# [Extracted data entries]
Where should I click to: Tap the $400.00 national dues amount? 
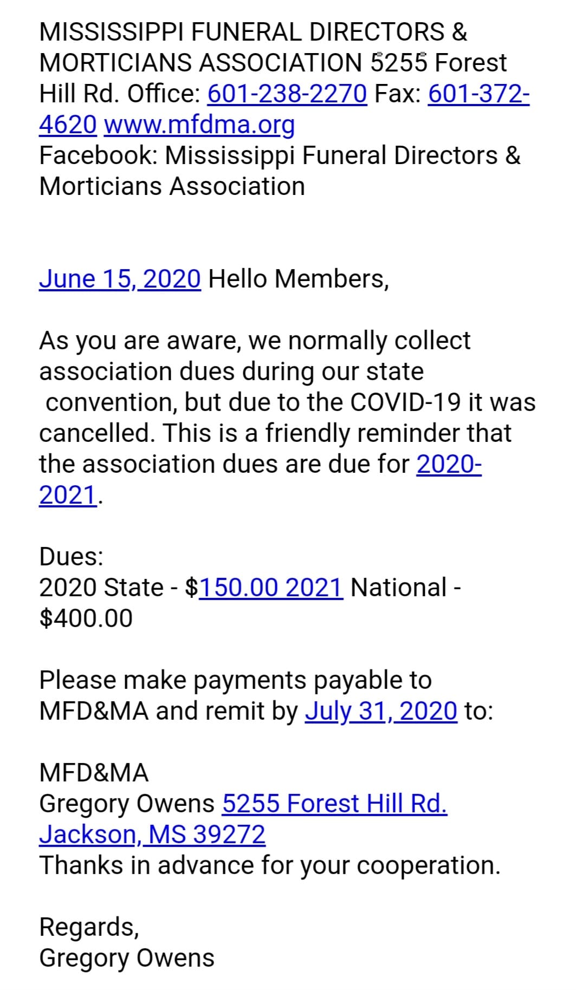click(86, 618)
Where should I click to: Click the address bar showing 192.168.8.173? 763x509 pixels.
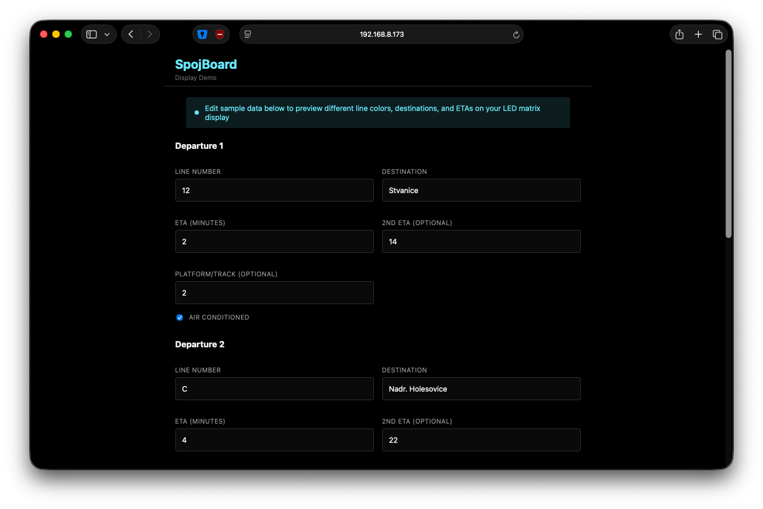[382, 34]
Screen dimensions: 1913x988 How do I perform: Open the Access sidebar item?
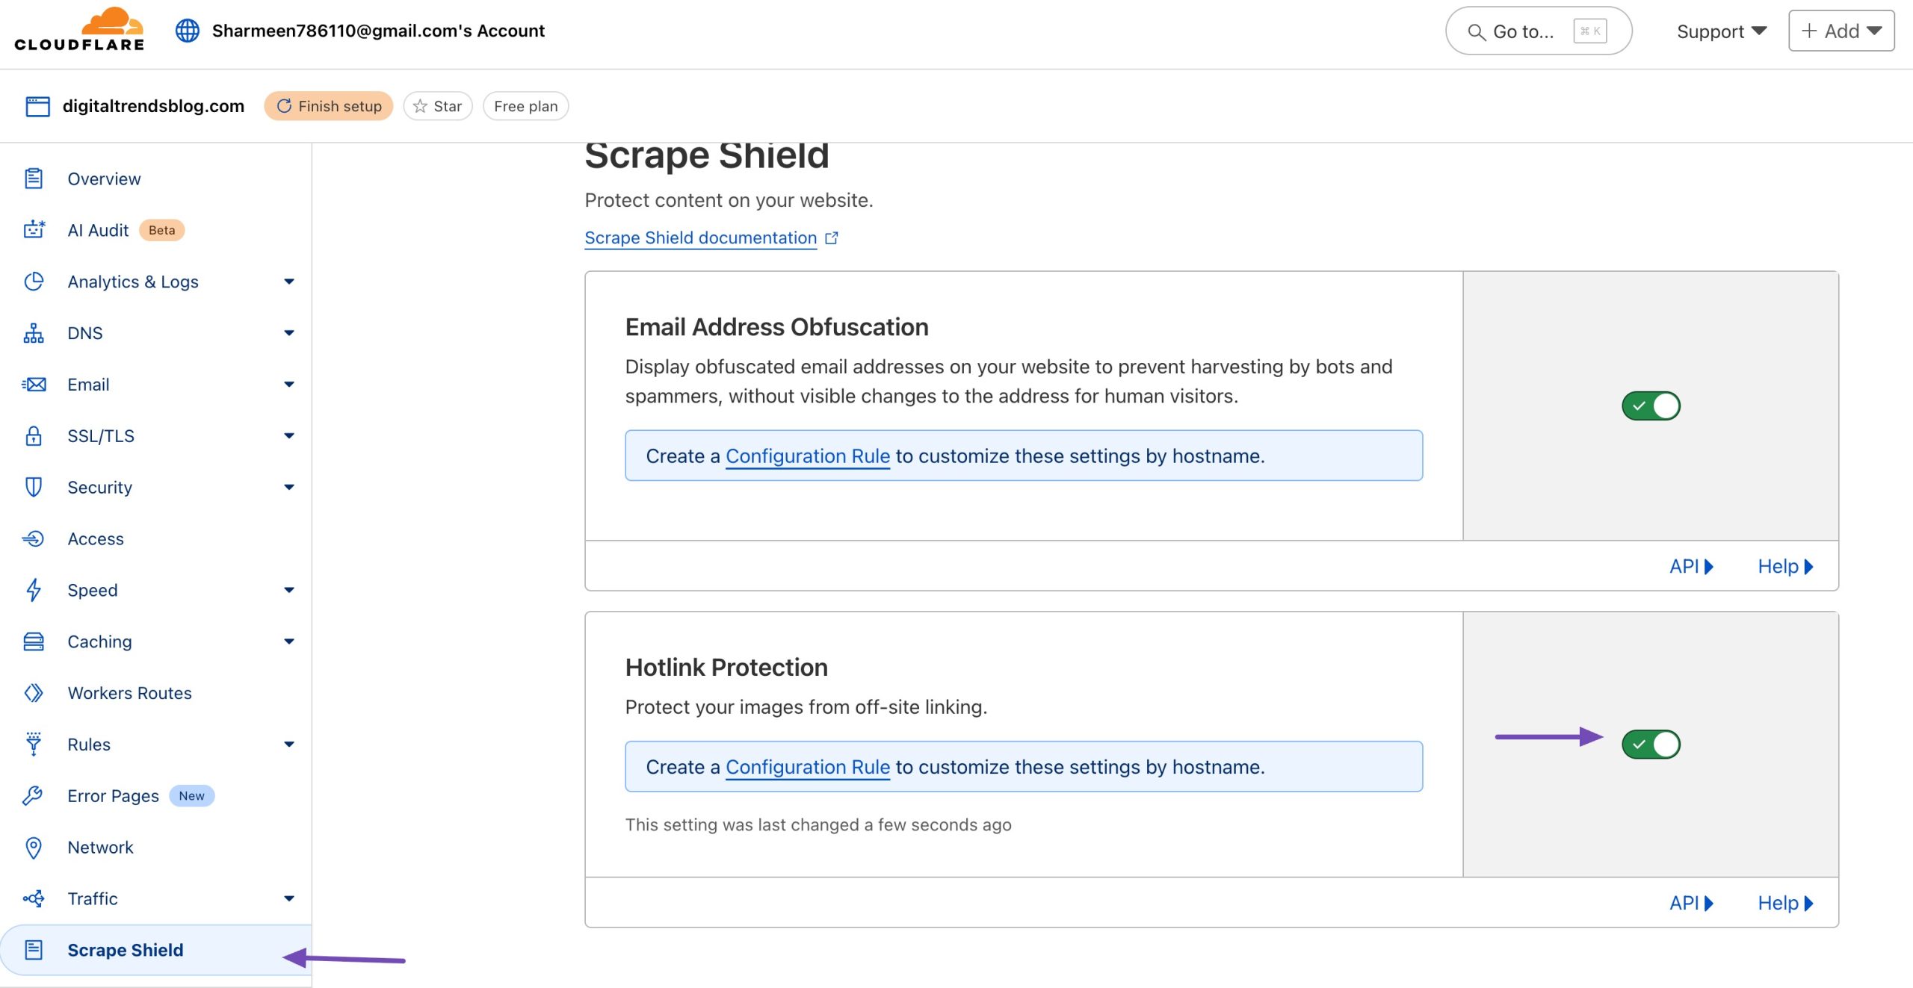pyautogui.click(x=96, y=539)
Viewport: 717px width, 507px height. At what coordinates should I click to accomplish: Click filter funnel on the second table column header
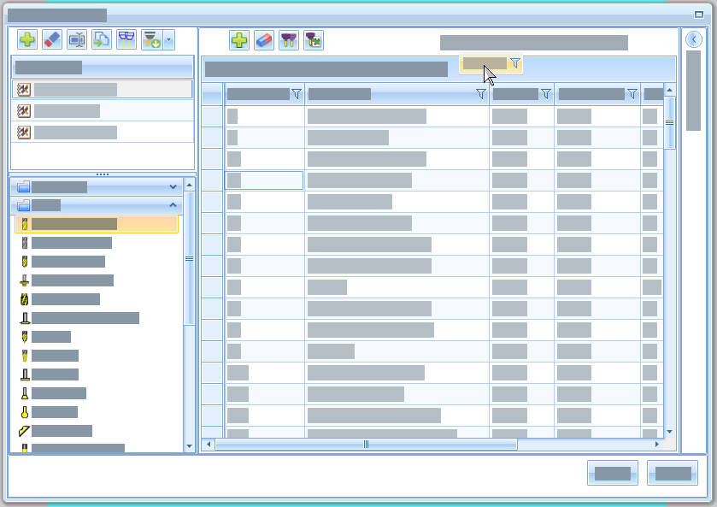pyautogui.click(x=481, y=94)
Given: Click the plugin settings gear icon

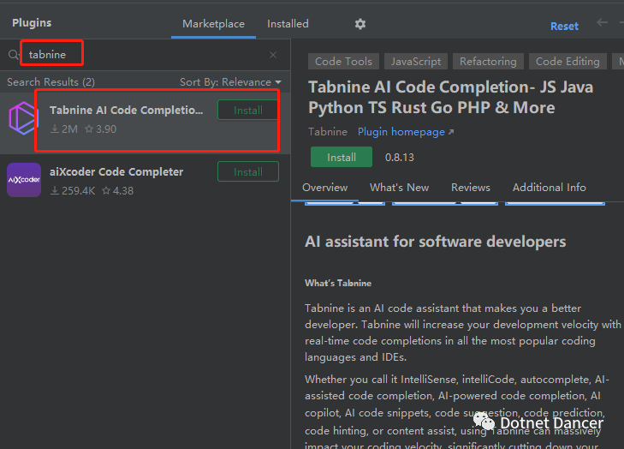Looking at the screenshot, I should click(x=360, y=24).
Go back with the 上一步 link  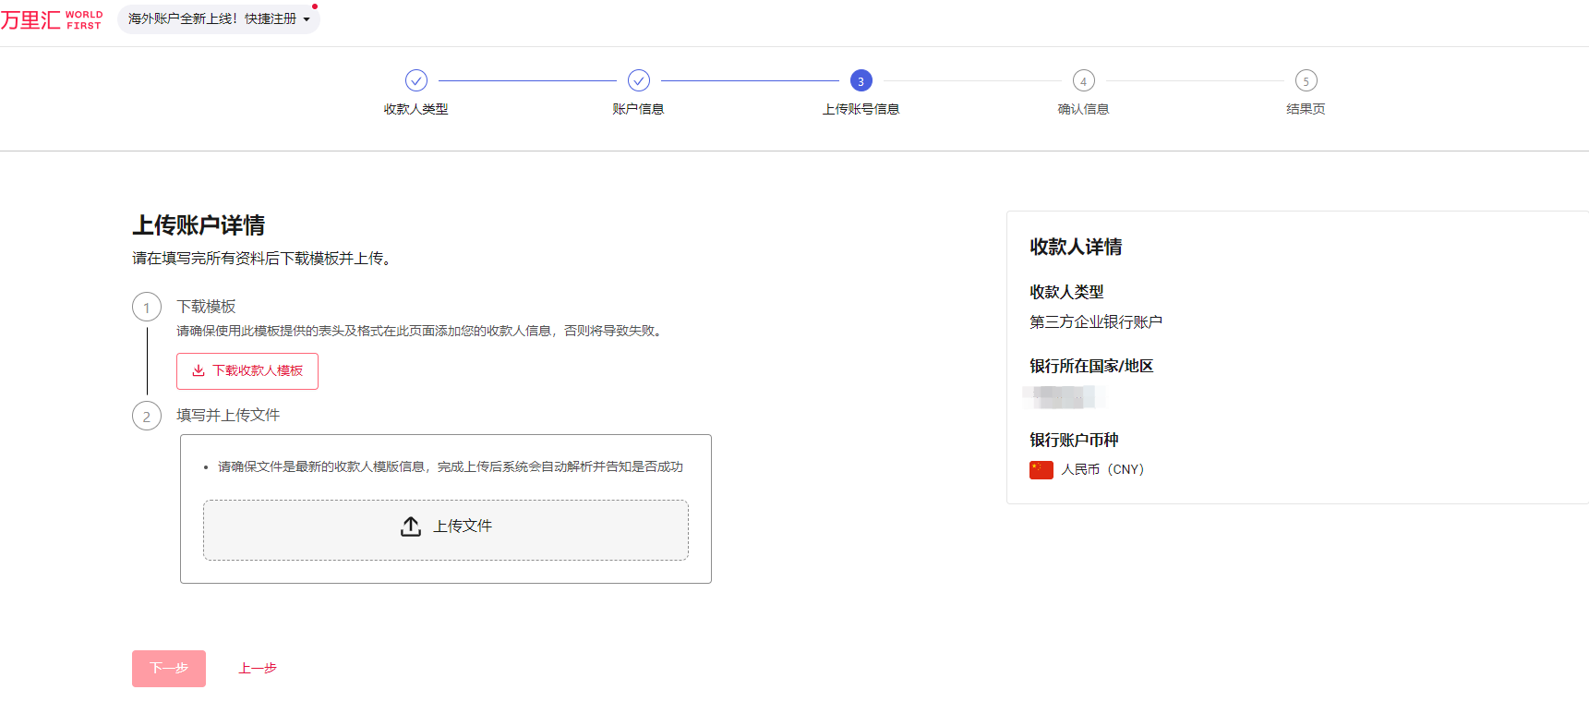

# [Goal]
Extract every line of the listing above word for word, leaving the pictures out of your answer.

# [Reply]
Where should I click to: Tap the $400.00 national dues amount? 
click(86, 618)
Where should I click to: Click the address bar showing 192.168.8.173? 763x509 pixels.
[382, 34]
Screen dimensions: 1913x988 How do I perform: Open the Access sidebar item?
pyautogui.click(x=96, y=539)
Viewport: 717px width, 507px height. At what coordinates should I click to accomplish: Click filter funnel on the second table column header
pyautogui.click(x=481, y=94)
Given: Click the plugin settings gear icon

Looking at the screenshot, I should click(x=360, y=24).
Go back with the 上一步 link  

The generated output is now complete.